=== Text under study ===
Tuesday, November 1, 2011

Monitoring The Online Conversation – A Simple Approach


Communication more than two-way

Businesses are communicating with consumers on social media platforms to a greater degree than ever before. Marketers say that traditional one way communication has moved to a two-way conversation. In reality, consumers are talking to each other more than back to a manufacturer. They are freely discussing how much they like or dislike a company’s product, and these discussions can run far afield of what a manufacturer might think is relevant. New insights can be uncovered in the course of these conversations Smart companies will, therefore, want to monitor what is being said about their brand(s).

Most businesses are familiar with the most simple approaches to monitoring – e.g., typing the brand or company name into Google to see what results the search brings. While this is an easy approach, it is highly inexact and a better approach is to use one of the free online tools that consolidates all comments and news and can put some statistics around the findings.

Monitoring – the Easy approach

There are several free, easy-to-use monitoring tools. One I particularly like is called Social Mention (www.socialmention.com), a free service that allows you to type in any subject name or web URL, and it will quickly reveal the latest communication from anywhere on the web. Most hits come from Twitter, Facebook and Google mentions, but all blog posts and comments are included as well. Another great part of Social Mention is that it has a diagnostic tool which allows you to see the relative strength of the brand’s online presence, ratio of positive to negative comments as well as the relative strength of the online presence of the brand.
===
#### [Work order]
Continue the blog post about monitoring what people say about a brand online, starting right after its last sentence about the diagnostic tool in Social Mention.
=== Data extract ===
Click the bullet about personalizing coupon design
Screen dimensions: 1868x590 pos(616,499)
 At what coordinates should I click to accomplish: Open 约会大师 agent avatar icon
===
=== Data extract ===
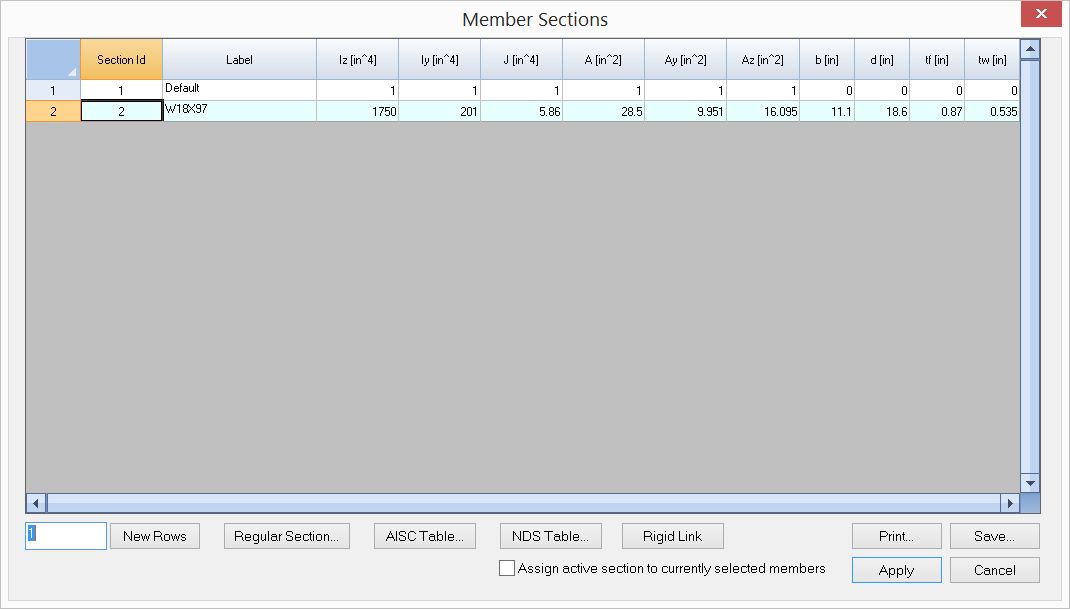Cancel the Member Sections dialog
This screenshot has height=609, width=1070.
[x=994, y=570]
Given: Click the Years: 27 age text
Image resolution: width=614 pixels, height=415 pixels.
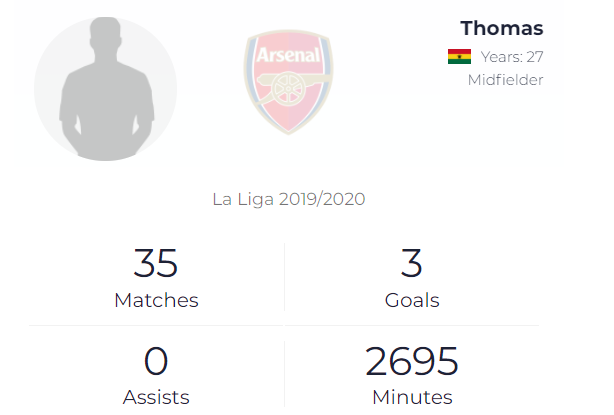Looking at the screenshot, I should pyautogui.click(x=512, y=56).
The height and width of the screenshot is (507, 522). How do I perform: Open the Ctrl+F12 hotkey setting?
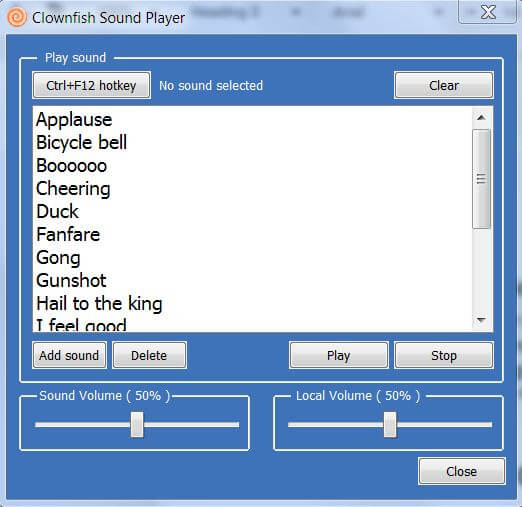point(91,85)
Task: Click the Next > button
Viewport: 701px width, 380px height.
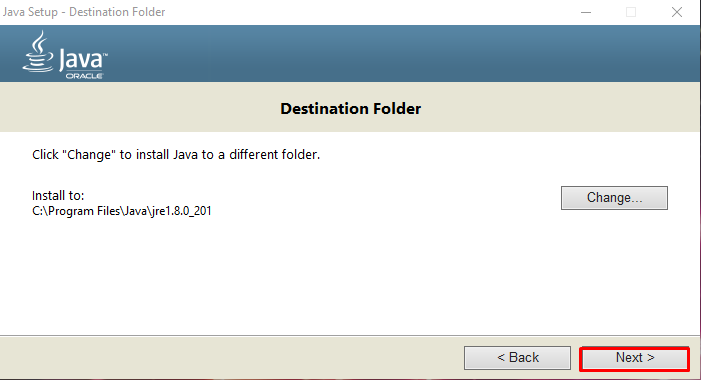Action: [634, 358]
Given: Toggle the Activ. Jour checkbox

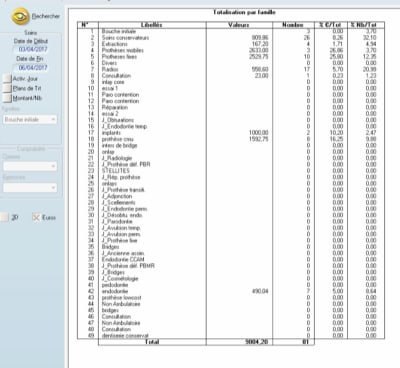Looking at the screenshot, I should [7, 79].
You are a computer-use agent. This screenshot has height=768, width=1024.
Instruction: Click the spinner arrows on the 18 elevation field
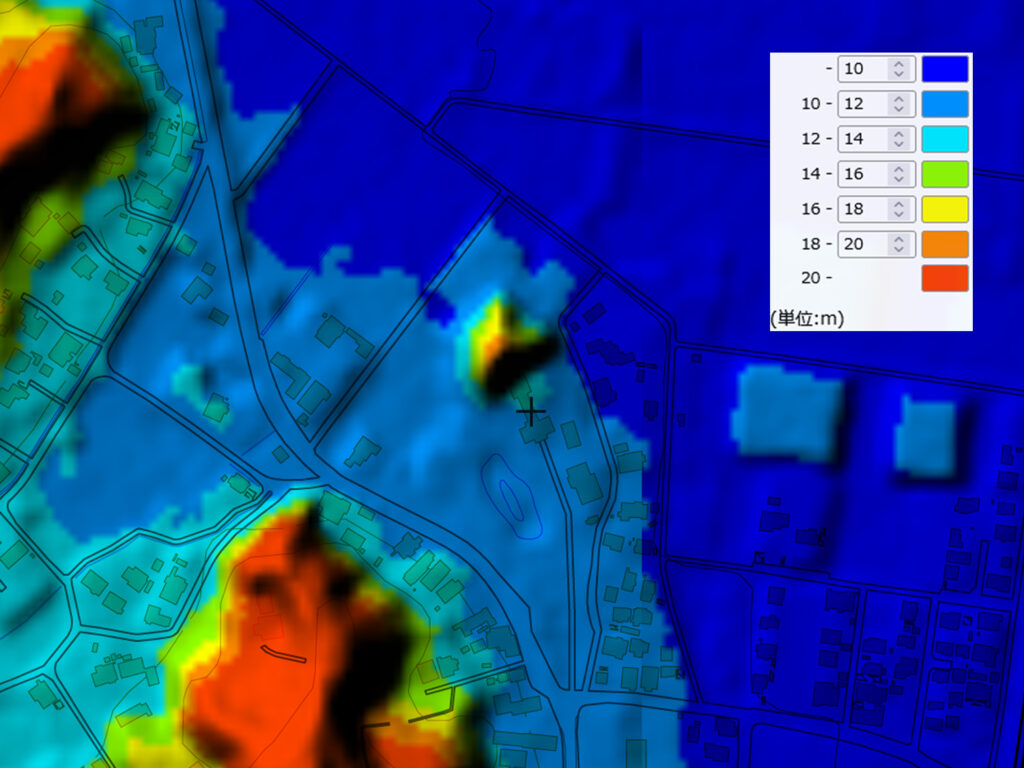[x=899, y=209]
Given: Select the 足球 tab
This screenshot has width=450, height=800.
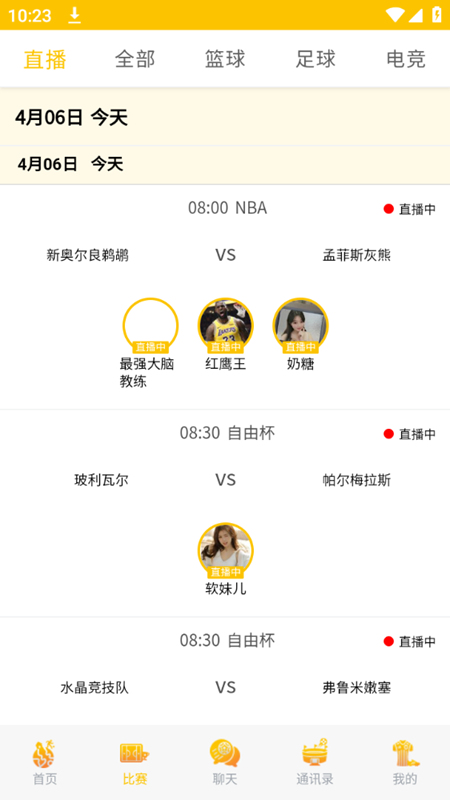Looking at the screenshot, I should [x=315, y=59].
===
#### [Answer to this exercise]
Let’s use, for example, Carhartt – a manufacturer and retailer of rugged work clothing. Pull up Social Mentions for Carhartt to see the latest communications from people all over the internet. Read a page or two into this report and you might be surprised to see that not only do consumers like Carhartt for their rugged quality work clothing, but there is also an emerging secondary market for younger consumers who like Carhartt for its fashion statement.

There are some very high end monitoring tools in the market as well for more sophisticated tracking. For a comparison on the high end paid models, go to Socialmedia Biz. This article lists monitoring tools that are subscription-based and can have high monthly fees. Their diagnostic tools are designed for experts, agencies and social media executives.

The point is to continuously measure and listen to what people are saying about the brand. The conversation is out there, and consumers are trying to tell the social world about what they like and dislike about what you might be doing, giving positive or negative comments, and maybe even suggesting new trends and uses for your brand.

So what are your favorite approaches to monitoring the online conversation.  What have you found helpful and easy to use?